■ Assignment ■
From the records below, transcribe only the lines running from the one with "Załóż konto (1237, 27)" through the one with "EBOR wesprze zieloną gospodarkę (493, 1306)". Keep both of those end lines.

■ Record set ■

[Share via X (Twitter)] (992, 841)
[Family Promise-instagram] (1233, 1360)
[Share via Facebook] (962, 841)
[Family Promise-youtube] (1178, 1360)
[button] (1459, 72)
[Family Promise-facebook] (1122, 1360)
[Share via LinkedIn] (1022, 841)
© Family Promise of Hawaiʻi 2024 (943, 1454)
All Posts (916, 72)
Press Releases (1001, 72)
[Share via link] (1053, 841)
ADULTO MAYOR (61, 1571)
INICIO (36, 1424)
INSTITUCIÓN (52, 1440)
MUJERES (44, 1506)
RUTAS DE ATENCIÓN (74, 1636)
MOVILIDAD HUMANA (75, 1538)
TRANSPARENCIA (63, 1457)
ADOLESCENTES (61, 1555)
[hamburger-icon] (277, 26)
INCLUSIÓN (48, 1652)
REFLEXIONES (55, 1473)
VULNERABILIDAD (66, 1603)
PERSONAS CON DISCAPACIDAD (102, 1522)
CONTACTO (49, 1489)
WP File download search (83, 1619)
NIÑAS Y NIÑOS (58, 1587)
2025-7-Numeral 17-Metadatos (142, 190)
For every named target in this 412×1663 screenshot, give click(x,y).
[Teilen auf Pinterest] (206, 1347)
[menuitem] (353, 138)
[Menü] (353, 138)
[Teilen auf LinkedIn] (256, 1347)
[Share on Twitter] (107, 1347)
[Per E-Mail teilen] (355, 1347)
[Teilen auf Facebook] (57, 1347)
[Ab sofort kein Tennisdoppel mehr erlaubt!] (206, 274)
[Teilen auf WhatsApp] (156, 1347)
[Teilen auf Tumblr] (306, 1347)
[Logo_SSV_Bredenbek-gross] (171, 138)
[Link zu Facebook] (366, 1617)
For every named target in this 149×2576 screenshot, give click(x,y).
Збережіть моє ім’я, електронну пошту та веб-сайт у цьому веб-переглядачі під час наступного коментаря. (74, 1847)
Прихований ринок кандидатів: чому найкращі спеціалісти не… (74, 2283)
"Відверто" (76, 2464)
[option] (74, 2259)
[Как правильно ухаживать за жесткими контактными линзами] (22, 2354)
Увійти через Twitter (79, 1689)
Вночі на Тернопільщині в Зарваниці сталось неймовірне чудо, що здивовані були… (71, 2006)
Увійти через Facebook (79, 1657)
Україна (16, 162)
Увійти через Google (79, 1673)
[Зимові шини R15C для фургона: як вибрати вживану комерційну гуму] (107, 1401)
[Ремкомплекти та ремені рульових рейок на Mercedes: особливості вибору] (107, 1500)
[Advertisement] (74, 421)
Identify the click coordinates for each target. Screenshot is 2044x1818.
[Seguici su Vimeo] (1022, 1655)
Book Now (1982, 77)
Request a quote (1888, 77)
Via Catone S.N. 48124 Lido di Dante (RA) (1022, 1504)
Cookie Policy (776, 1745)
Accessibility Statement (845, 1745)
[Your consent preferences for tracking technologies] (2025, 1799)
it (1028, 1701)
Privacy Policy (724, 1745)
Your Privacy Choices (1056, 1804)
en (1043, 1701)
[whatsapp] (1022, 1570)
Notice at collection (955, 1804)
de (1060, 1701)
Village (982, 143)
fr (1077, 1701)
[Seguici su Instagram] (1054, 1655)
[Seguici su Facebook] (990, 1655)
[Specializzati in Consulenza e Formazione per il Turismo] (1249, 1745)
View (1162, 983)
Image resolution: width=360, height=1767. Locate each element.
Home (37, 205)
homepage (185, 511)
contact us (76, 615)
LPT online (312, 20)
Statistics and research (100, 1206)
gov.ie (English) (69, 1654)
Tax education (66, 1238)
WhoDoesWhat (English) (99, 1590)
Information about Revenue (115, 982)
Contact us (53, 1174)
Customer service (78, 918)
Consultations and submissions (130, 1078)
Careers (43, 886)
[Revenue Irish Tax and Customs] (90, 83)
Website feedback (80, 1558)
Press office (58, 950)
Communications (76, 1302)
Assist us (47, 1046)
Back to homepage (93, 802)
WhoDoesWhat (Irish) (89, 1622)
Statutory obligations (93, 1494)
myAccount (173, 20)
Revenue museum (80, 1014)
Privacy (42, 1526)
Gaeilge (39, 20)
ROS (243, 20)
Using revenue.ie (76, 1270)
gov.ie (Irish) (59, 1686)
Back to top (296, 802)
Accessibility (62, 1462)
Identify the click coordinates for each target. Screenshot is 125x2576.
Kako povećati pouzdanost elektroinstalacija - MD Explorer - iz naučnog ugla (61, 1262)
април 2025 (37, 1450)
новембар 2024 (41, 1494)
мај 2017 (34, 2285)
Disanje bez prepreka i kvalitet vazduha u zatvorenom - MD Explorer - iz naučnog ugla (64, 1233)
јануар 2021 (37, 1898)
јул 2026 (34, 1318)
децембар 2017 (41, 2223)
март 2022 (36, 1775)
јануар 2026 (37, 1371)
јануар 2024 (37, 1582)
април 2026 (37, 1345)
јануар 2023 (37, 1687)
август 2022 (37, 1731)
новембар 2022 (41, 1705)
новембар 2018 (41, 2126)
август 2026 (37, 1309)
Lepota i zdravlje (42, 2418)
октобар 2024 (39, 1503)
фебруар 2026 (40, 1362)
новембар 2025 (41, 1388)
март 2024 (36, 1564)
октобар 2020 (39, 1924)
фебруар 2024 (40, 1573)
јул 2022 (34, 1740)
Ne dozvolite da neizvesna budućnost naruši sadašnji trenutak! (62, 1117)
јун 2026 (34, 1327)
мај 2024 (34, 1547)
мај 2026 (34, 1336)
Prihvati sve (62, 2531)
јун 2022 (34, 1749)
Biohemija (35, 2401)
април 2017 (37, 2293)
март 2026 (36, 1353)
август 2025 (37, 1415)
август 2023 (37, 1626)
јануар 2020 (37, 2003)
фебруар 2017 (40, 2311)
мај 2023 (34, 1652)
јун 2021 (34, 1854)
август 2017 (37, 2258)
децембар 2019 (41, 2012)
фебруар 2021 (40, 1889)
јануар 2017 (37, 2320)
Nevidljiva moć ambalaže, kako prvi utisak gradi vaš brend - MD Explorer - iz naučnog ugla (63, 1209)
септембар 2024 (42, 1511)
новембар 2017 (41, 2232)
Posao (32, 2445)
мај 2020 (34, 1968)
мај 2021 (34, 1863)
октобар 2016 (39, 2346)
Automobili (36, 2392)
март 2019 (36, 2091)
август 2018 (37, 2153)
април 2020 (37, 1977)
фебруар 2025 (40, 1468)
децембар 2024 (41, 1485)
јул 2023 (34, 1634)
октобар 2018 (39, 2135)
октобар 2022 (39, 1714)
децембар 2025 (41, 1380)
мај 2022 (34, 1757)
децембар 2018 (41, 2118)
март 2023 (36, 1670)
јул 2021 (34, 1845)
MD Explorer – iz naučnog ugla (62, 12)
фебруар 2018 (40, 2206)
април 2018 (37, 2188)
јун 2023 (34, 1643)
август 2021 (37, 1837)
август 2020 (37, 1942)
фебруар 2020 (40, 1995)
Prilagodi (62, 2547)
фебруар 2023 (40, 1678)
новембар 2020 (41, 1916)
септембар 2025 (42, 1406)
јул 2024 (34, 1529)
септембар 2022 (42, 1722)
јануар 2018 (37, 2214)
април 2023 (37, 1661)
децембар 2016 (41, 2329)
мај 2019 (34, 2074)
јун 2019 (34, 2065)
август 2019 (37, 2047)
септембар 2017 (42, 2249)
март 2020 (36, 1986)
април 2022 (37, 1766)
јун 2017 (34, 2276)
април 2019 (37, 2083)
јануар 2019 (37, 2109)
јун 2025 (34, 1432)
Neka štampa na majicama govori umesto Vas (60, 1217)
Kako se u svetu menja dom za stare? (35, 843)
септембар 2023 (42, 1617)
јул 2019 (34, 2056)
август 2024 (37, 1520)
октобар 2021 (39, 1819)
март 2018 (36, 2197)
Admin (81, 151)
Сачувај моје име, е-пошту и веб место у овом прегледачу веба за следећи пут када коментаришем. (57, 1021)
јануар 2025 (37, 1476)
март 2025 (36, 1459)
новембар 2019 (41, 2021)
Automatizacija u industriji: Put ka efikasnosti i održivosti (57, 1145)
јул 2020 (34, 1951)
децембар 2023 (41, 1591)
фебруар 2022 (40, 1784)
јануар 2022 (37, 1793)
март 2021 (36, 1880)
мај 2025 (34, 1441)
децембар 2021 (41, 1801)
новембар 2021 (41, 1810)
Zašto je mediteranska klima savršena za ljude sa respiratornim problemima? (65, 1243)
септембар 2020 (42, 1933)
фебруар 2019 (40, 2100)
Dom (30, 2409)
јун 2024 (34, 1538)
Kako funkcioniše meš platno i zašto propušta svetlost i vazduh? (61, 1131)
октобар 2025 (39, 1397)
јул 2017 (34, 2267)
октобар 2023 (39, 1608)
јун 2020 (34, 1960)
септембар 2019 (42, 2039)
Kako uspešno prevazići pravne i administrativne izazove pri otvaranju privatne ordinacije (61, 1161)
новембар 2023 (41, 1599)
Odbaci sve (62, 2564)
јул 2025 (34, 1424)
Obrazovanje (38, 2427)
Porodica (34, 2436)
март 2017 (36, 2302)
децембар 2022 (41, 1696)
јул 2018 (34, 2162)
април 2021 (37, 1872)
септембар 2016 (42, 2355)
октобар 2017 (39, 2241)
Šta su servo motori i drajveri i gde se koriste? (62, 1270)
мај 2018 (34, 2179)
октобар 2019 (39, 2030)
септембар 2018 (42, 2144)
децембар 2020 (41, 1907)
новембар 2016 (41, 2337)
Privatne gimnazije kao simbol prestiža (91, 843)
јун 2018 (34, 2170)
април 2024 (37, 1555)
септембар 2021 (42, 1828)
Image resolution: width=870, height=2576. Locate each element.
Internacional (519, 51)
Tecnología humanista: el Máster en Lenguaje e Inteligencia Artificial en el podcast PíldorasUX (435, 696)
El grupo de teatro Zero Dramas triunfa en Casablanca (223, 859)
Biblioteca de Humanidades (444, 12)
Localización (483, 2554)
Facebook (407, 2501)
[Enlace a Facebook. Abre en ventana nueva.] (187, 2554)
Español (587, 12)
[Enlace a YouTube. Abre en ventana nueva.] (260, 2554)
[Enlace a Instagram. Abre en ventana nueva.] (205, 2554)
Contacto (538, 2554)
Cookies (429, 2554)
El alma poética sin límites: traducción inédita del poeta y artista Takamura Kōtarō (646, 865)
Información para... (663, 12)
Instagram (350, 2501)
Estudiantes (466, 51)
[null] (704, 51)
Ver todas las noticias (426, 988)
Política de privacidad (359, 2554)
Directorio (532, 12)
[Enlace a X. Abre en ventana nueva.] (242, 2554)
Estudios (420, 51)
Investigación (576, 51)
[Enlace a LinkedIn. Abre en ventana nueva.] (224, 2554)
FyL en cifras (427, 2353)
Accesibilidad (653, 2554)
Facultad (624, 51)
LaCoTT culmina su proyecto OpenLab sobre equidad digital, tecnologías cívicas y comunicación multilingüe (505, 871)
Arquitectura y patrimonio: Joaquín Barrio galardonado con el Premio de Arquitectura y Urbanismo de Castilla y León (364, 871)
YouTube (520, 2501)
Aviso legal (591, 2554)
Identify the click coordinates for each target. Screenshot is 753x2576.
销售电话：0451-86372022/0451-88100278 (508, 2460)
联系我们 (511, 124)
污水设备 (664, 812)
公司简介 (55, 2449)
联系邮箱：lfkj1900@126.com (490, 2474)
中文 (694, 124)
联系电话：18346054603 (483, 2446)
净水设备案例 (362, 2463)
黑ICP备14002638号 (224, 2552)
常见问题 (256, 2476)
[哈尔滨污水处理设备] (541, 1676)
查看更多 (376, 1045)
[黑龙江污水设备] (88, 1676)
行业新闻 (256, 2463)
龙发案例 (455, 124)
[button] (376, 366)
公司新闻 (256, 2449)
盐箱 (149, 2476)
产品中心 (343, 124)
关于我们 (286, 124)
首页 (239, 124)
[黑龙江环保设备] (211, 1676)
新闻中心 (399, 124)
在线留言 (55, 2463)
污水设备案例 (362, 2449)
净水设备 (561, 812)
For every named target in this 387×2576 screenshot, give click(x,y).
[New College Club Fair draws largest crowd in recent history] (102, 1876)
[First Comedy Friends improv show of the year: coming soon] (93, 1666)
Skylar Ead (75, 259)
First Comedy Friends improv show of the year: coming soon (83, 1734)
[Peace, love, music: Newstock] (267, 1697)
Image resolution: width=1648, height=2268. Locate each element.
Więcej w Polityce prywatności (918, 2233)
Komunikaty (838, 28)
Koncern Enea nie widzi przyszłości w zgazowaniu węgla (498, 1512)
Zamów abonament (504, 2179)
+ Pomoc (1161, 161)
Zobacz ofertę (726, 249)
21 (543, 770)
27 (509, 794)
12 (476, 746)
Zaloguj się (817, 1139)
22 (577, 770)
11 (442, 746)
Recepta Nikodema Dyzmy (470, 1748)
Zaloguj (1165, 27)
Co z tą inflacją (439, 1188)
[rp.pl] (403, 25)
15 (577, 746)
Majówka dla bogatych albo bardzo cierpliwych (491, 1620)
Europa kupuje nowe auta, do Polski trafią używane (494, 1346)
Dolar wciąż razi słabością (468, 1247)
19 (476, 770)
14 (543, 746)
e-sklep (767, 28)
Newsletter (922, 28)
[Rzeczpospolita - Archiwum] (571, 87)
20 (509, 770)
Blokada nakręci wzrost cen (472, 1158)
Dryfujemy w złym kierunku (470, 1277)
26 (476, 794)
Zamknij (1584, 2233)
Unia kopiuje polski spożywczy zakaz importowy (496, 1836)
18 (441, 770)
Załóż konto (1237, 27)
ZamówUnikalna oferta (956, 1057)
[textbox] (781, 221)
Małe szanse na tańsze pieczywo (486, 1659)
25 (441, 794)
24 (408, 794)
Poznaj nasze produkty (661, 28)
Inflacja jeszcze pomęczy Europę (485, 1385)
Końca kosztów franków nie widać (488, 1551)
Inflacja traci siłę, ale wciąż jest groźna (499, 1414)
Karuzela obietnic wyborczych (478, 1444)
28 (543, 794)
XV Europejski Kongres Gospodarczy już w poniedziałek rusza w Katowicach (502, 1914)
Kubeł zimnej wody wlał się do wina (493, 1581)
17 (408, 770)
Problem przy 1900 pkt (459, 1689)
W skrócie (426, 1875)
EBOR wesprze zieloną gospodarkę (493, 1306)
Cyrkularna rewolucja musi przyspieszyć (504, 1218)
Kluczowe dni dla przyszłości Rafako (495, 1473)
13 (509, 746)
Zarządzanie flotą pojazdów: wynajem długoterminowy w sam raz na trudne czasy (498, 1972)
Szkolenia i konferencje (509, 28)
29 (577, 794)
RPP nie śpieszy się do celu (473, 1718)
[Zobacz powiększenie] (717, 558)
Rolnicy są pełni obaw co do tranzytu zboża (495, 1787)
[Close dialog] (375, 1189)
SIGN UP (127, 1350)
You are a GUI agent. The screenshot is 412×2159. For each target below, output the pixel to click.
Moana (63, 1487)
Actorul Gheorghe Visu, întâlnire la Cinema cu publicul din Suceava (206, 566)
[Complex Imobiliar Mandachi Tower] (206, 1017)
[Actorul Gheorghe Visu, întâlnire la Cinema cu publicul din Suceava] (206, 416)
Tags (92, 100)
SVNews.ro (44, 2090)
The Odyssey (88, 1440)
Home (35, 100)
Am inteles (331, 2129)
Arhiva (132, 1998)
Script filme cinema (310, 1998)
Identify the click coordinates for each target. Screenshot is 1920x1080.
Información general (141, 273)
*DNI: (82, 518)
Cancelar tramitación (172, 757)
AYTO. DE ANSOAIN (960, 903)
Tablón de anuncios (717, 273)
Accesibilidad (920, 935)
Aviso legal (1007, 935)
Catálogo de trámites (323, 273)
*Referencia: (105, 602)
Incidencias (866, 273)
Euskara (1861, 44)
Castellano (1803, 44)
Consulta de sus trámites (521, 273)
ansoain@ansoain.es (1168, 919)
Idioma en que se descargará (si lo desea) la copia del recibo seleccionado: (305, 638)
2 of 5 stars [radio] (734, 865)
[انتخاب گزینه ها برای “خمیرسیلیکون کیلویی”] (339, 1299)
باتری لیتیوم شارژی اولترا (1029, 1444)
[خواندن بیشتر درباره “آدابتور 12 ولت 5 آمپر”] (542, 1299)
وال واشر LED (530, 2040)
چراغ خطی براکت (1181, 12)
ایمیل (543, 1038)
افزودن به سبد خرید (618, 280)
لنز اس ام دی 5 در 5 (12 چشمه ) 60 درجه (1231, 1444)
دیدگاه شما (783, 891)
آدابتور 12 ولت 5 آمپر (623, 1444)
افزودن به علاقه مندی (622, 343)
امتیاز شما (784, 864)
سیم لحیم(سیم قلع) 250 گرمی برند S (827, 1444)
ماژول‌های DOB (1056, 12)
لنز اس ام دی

■ Reply to the exercise ■
Załóż konto (1237, 27)
ZamówUnikalna oferta (956, 1057)
[textbox] (781, 221)
Małe szanse na tańsze pieczywo (486, 1659)
25 (441, 794)
24 (408, 794)
Poznaj nasze produkty (661, 28)
Inflacja jeszcze pomęczy Europę (485, 1385)
Końca kosztów franków nie widać (488, 1551)
Inflacja traci siłę, ale wciąż jest groźna (499, 1414)
Karuzela obietnic wyborczych (478, 1444)
28 (543, 794)
XV Europejski Kongres Gospodarczy już w poniedziałek rusza w Katowicach (502, 1914)
Kubeł zimnej wody wlał się do wina (493, 1581)
17 (408, 770)
Problem przy 1900 pkt (459, 1689)
W skrócie (426, 1875)
EBOR wesprze zieloną gospodarkę (493, 1306)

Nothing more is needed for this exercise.